Deborah, you’re right, my tone went awry but I think you also are mischaracterizing what I said.
I didn’t mean to suggest that a child within an interfaith marriage must either face a spiritual crisis or be vapid and shallow. Most don’t face any kind of crisis, I didn’t, my friend didn’t. What we did face was real, deep pain that our eternal destiny as defined by the church we loved and believed in was limited by the non-member status of one of our parents.
I agree that “vapid and shallow” were poor word choices, but I used them not to malign anyone but to emphasize that the most average child does not have to go to church for very long before she understands the doctrine of eternal families, the role of temples in making them, and the impossibility of a non-member participating there. And so, even though I know you disagree, I’m comfortable saying that any child in an interfaith marriage who believes, or wants to believe, what she hears in church will experience some of that pain.

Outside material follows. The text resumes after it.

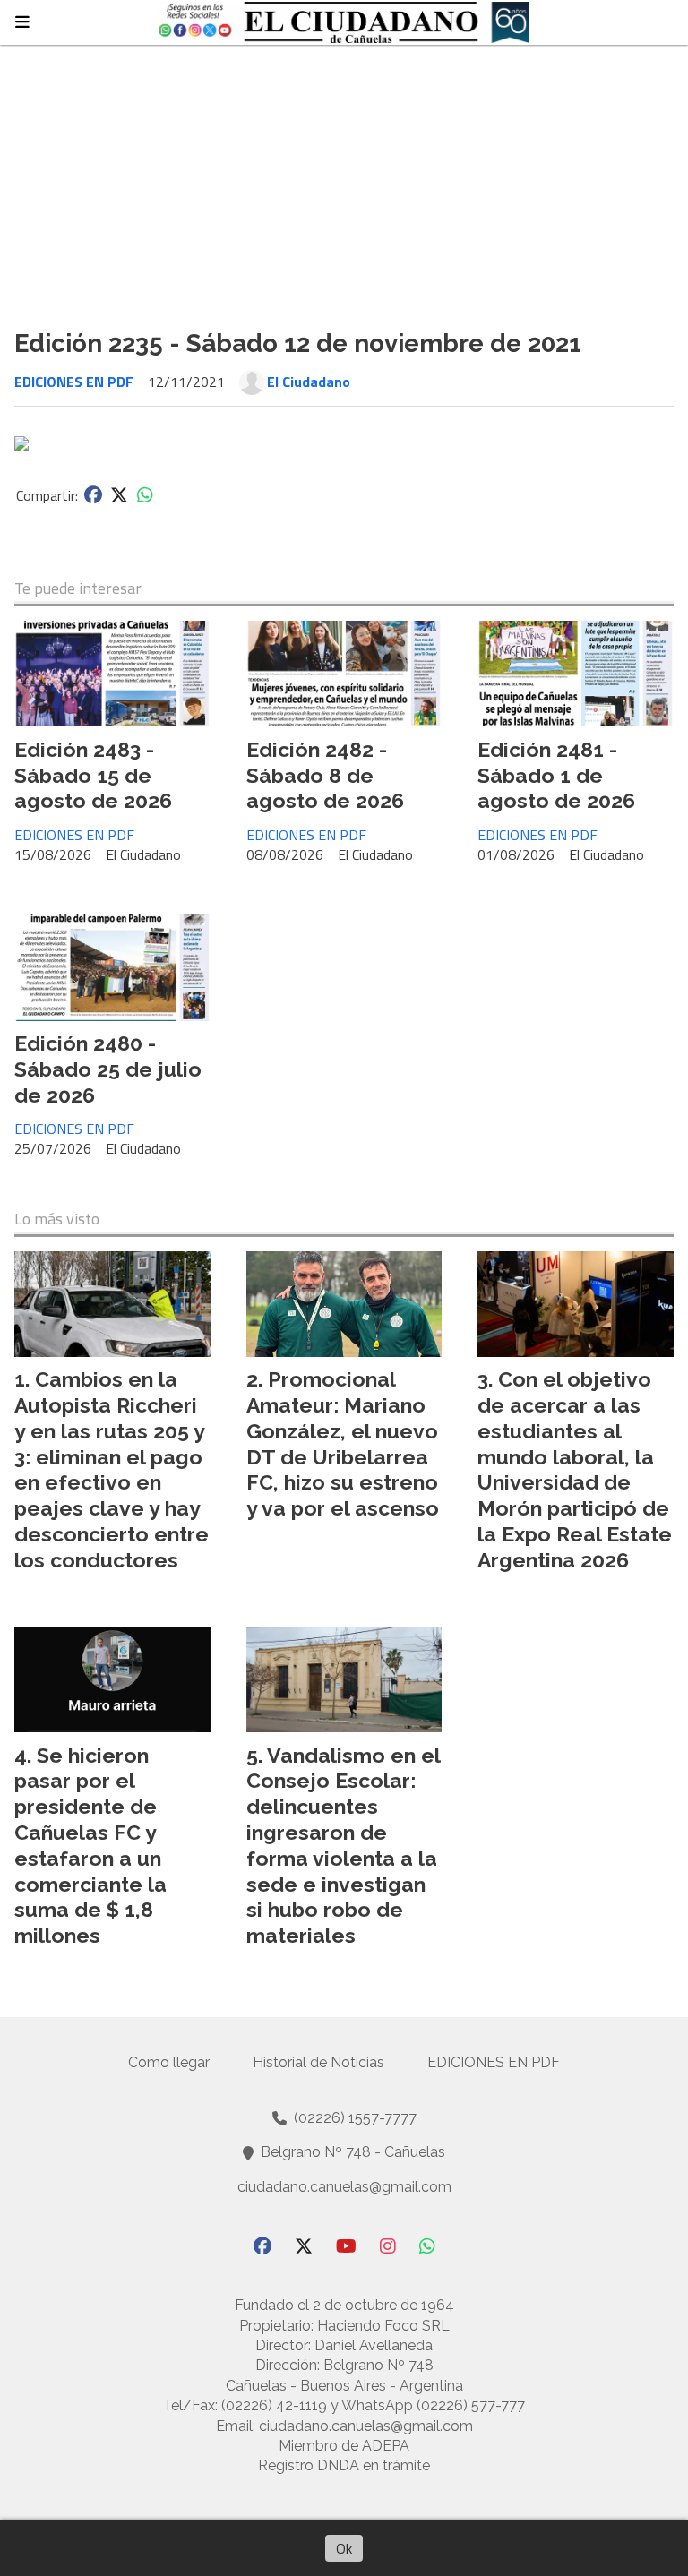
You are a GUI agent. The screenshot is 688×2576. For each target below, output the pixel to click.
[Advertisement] (344, 179)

Rachel, in my home we were also taught that our family would someday be sealed, we had lots of hope and there was no visible despair, we were a pretty stoic bunch. If you had known us you might have come to the same conclusion you reached about you friends. But it was there, not on the surface, not close to the surface most of the time, but it was there.
Thanks for letting me take part in the conversation.
Thanks for the clarification KLC. Glad to have you here.
Deborah,
Thank you for sharing this, I have actually been wondering about your marriage ever since I heard that you had gotten married. I married a catholic boy almost ten years ago and know very few people in interfaith relationships. I am also completely fine with the reality that my husband will never join the church although it took a few years for me to get there. Now I just wish that everyone would stop trying to convert him and just get to know the person he is and not treat him like a potential convert. Church is sometimes difficult with the constant focus on temple marriages (especially with kids) but I am happy with the community I have at church.
P.S. I am certain that you are right that things will be said in church that will cause children in interfaith families pain. And I do not doubt yours. I was acutely aware of that when I was in Primary; I think I was primed to notice how comments might be interpreted by children in various family situations (especially since family was the theme for the ENTIRE YEAR).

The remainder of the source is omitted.